[Note: Candidates were limited to 300 words for each answer.]
1. What do you hope to learn in your time on Board?
What don’t I hope to learn in my time on Board? In all seriousness, though, I’d love to learn more about all the committees I don’t volunteer with or get to work with as part of my volunteering. I like having a big-picture view of things, and hopefully by learning as much as I can about each committee and the organization as a whole, I’ll be in a better position to help the committees with whatever they need from me and the Board.
2. [Platform follow-up] Where would you like to see the OTW in five to ten years? What are three steps that you’d like to take in your three-year term towards that future?
I’d like to see us continue to grow and prosper! For that, we’ll need to improve our resources, including our volunteer base. I’d also like to work towards making our tools available for everyone, whether that means sharing more documentation or making internal and external areas more accessible for all users and volunteers.
One step I’d like to take is looking into volunteer retention and burnout, which I’ll discuss more in the fourth question.
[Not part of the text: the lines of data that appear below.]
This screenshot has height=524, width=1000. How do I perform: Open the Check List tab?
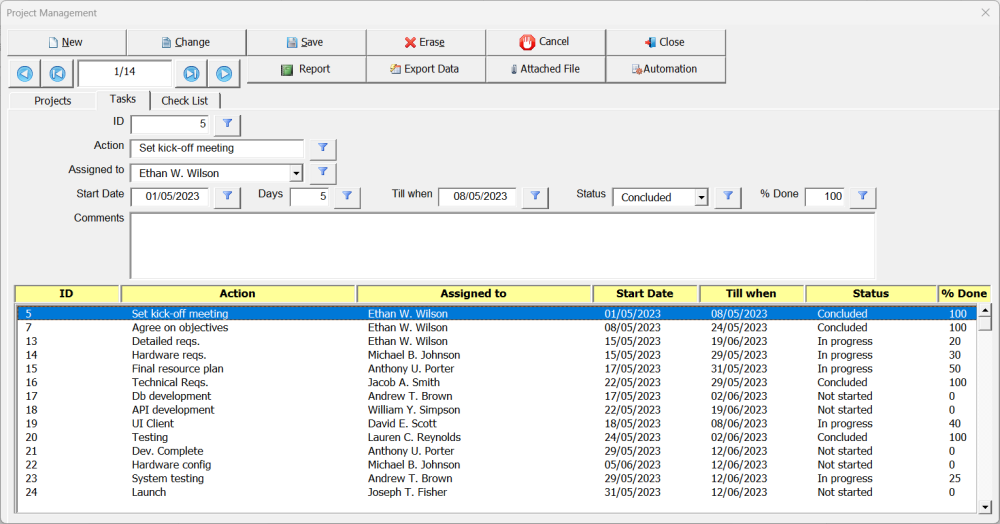point(184,101)
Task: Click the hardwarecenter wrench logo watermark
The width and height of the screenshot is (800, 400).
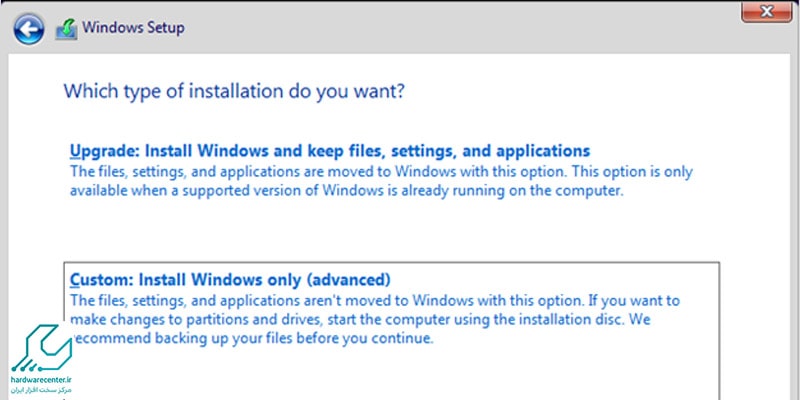Action: [41, 348]
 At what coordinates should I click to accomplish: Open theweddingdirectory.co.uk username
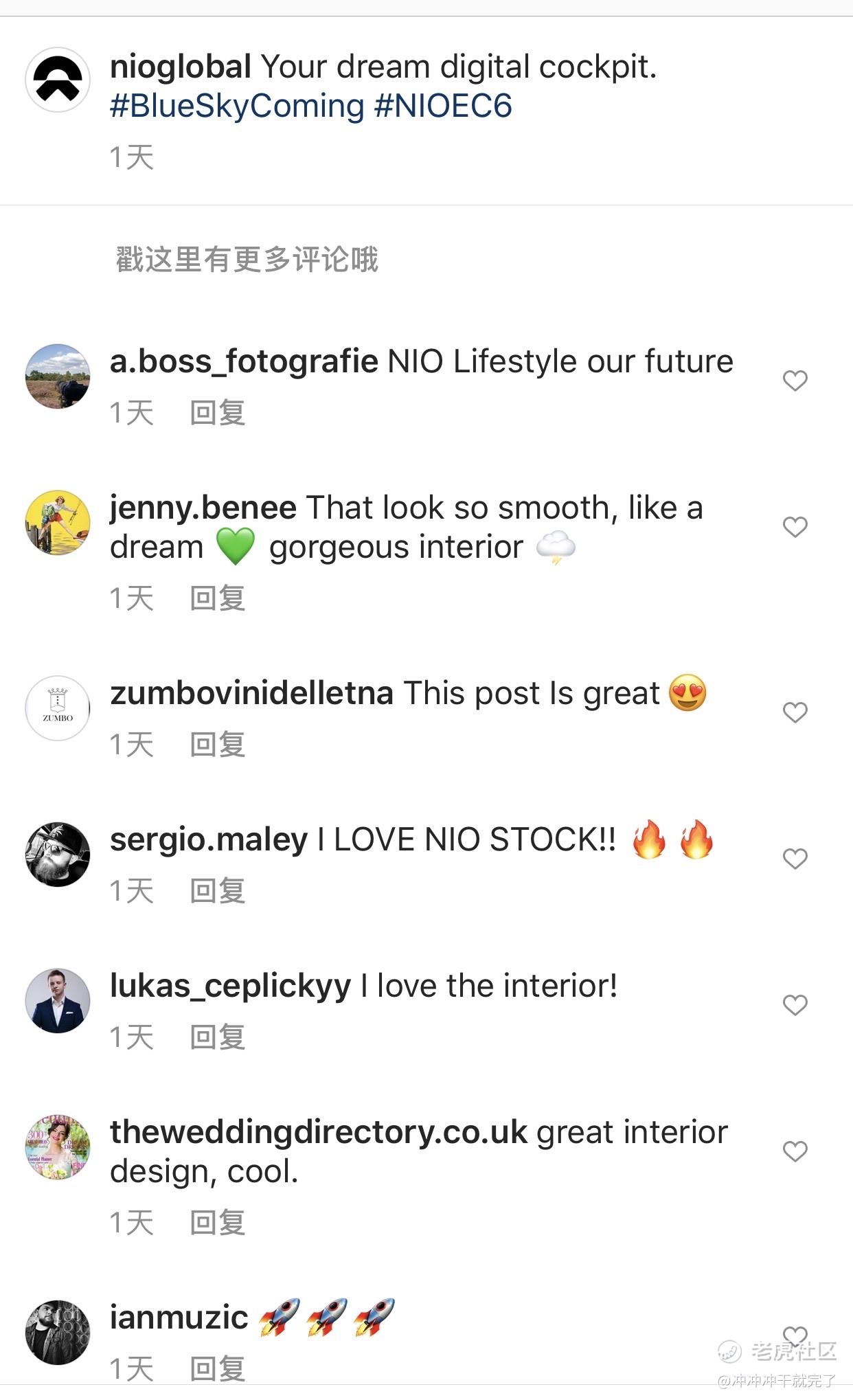[319, 1132]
It’s a complicated issue, and I don’t expect it to be fully solved, but I’d like to see it further addressed on both an organization and committee level.
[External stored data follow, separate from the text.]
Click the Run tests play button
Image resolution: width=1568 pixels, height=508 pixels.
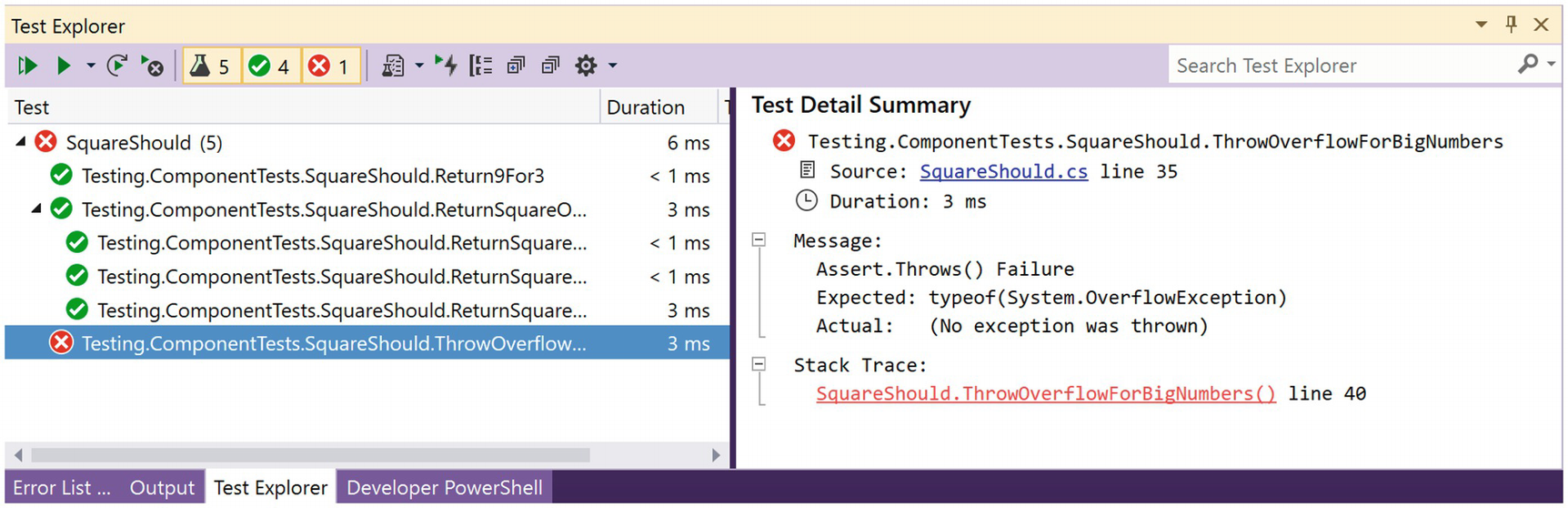pyautogui.click(x=63, y=66)
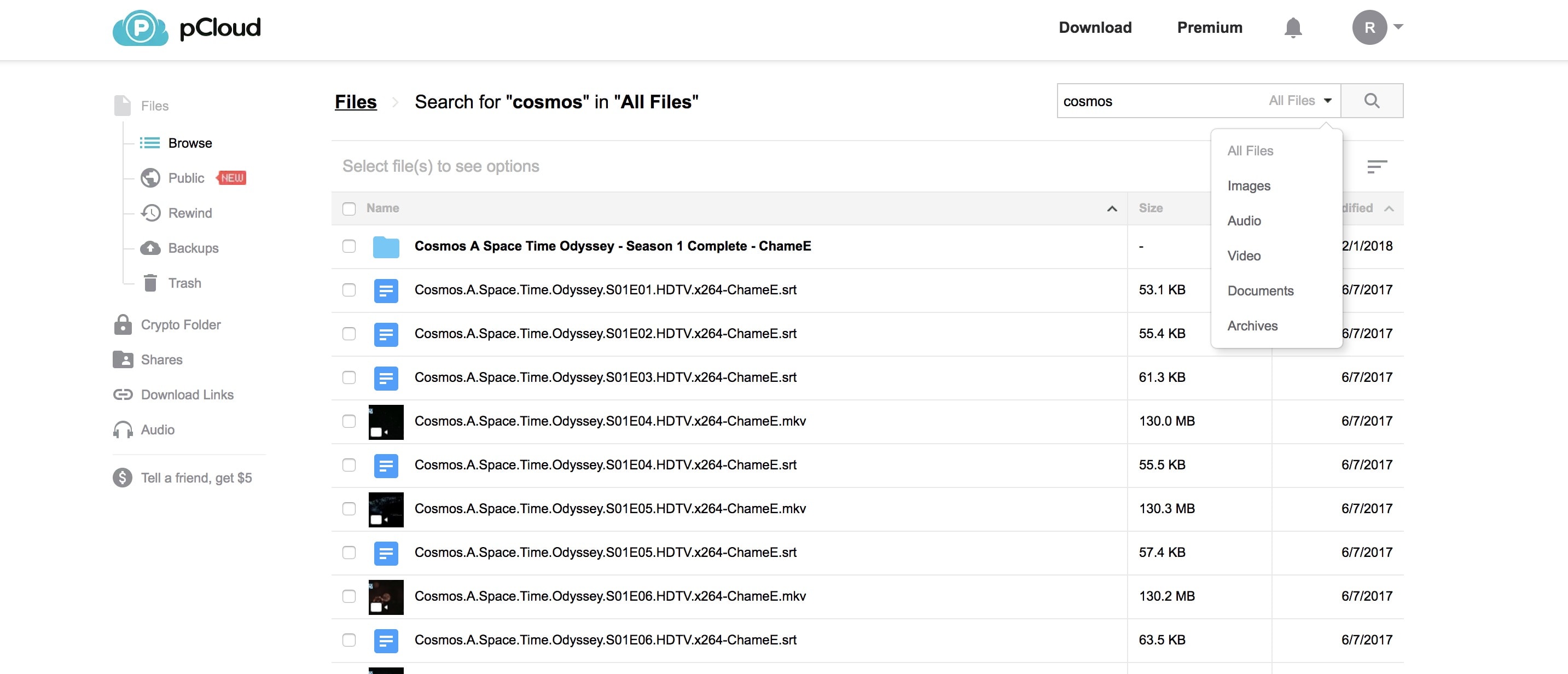Viewport: 1568px width, 674px height.
Task: Open Download Links in sidebar
Action: coord(187,394)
Another step is one I’ve mentioned in my platform: increased documentation, especially internally. Having documentation available for a committee not only helps with training new volunteers, retaining knowledge, and increasing sustainability, but also to break down barriers between committees and help volunteers feel more invested in the OTW as a whole. When I joined the OTW, I didn’t expect to branch out at all. As I browsed other committees’ documentation, however, I developed a lot of interest in what they were doing, which led to me volunteering in other roles as well.
As for a third step, I’d like to talk to the relevant committees about ways to increase our accessibility, both internally and externally. As a member of AO3 Documentation, I have a lot of experience in accessibility. I’ve changed documents I’ve written in small ways like making sure references to color are paired with other descriptors for colorblind users, and in larger ways like making sure link text is accessible to users who access the Archive’s FAQs with a screen reader or other assistive technology. I’d also love to help the other OTW projects with increasing their accessibility.
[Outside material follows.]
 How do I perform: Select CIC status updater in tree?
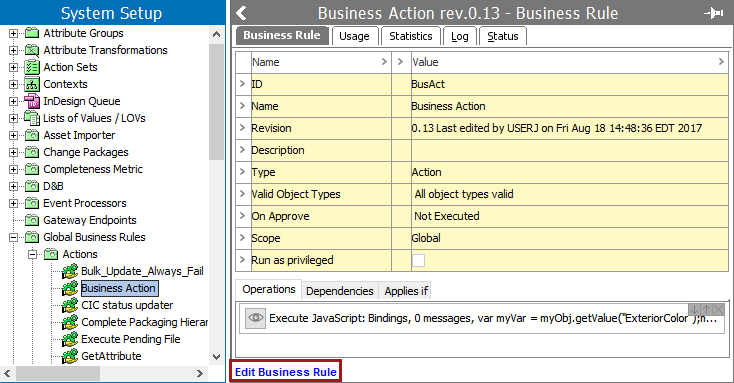coord(127,305)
3. Can you share some ways that you’ve dealt with stressful communication situations (e.g. handling difficult emails, fraught phone calls, complex meetings)?
One of the advantages to an exclusively online volunteering role is that I have the ability to step away from the computer for a minute or two, grab a drink of water, and collect my thoughts before replying.
I don’t always have that advantage in my day job, where I’m the manager on duty when I’m working. When I need to deal with a stressful phone call or an angry customer at work, I try to keep things calm and collect all the information I need before dealing with a problem. I think it’s important not to let emotions flare up too much when situations get stressful. If they do start to affect things, it means it’s time to take a step back and either come back to the issue later, or hand it off to someone better equipped to handle it.
As far as OTW work goes, a lot of my difficult situations are part of my work for the Support committee. What helps me when we get an aggressive or complicated issue in Support is that replies aren’t immediately sent—we draft our reply and then another volunteer checks that draft. That means once I write something, not only do I have to let it sit for a bit, but I also get someone else’s perspective on my tone and word choice. Following this system has taught me a lot about the value of taking a step back to clear my head when necessary.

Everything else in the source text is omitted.